Backend Development
Function Fuse backends need to define how the DAG specified by the frontend will be executed. We recommend that developers of a new backend first familiarize themselves with the source code for the Local Backend, then with the Ray Backend for an example based on asynchronous processing with futures.
Some of the basic functions and interfaces used by all of the backends are introduced below.
Basic Workflow Functionality
The BaseWorkflow class is the parent class for all backends, and provides functions for backends to rely on:
_find_roots()
– called when initializing a backend, given a set of leaf
nodes (i.e. output nodes of a DAG), _find_roots
follows the chain of
node inputs to find root nodes (i.e. input nodes to a DAG that do not have
another node as an input).
graph_traversal()
– traverses the DAG of nodes from the root nodes
identified by _find_roots()
, yielding each node in turn. This function is
the basis for executing each node using a backend.
find_nodes(pattern)
– traverses the DAG and returns a list of nodes with names
matching the pattern provided.
Workflow Interface
Backends can perform any operations on the nodes yielded by
BaseWorkflow.graph_traversal()
. Typically, an interface should implement
at least two primary functions:
set_storage()
– set a Storage class within the
Workflow instance to be referenced during workflow execution
run()
– call graph_traversal()
and perform an operation on each node
in the DAG, usually executing the node’s func()
Queries
Query()
– a backend may define a Query
class that handles backend-specific
assignment of information to the .backend_info
field of individual Nodes.
Typical implementation is that a Workflow.query("pattern")
function is defined
that uses BaseWorkflow.find_nodes()
to find a list of Nodes with names
matching the pattern, which are assigned to a new Query
object.
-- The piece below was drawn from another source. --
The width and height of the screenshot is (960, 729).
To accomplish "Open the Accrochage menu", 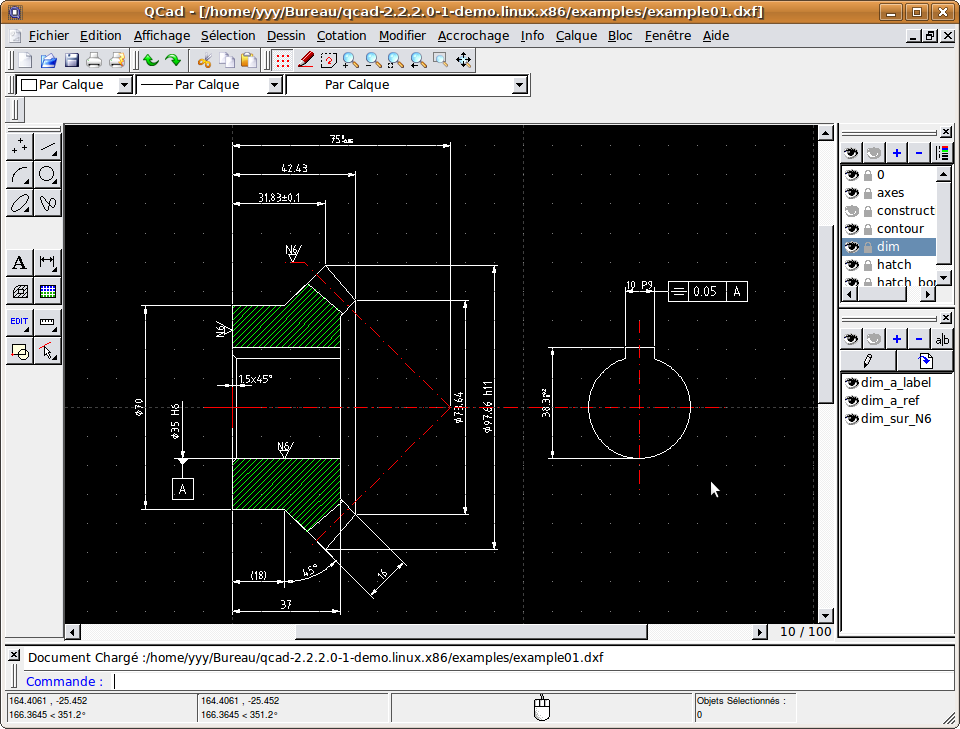I will click(473, 35).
Methods
of the Query
class can then set specific items within the .backend_info
field of the Nodes assigned to that Query
object.
Plugins
Plugins
are additional functions that are executed for each node during DAG
execution, prior to the node’s main function call. Typical use includes state
initialization on a remote machine (InitializerPlugin
) and maintenance of
random state across machines (RandomStatePlugin
). We also implement
PluginCollection
as a wrapper for multiple plugins.
Plugins implement two functions: local_initialize()
and remote_initialize()
that a backend can call at the appropriate time. For example, during graph
traversal the RayWorkflow calls plugin.local_initialize()
in the main
process, then passes plugin.remote_initialize()
as the plugin function to
call as part of the remote function. The intention is that local_initialize
can access information in the main process and help synchronize state, and that
information can be available to remote_initialize
if required.
Storage
Backends that interface with Storage should provide the
option to add the Storage class to a Workflow instance using the
set_storage()
function. The backend can make use of functions in the
Storage class for checking and searching storage, such as list_tasks()
and
file_exists()
. The standard function for saving a node is save()
, and
for loading results from a stored node is read_task()
. See LocalWorkflow
and RayWorkflow backend source code for examples of using file storage locally
compared with file storage on a remote machine accessed in a setting using
futures for asynchronous computation.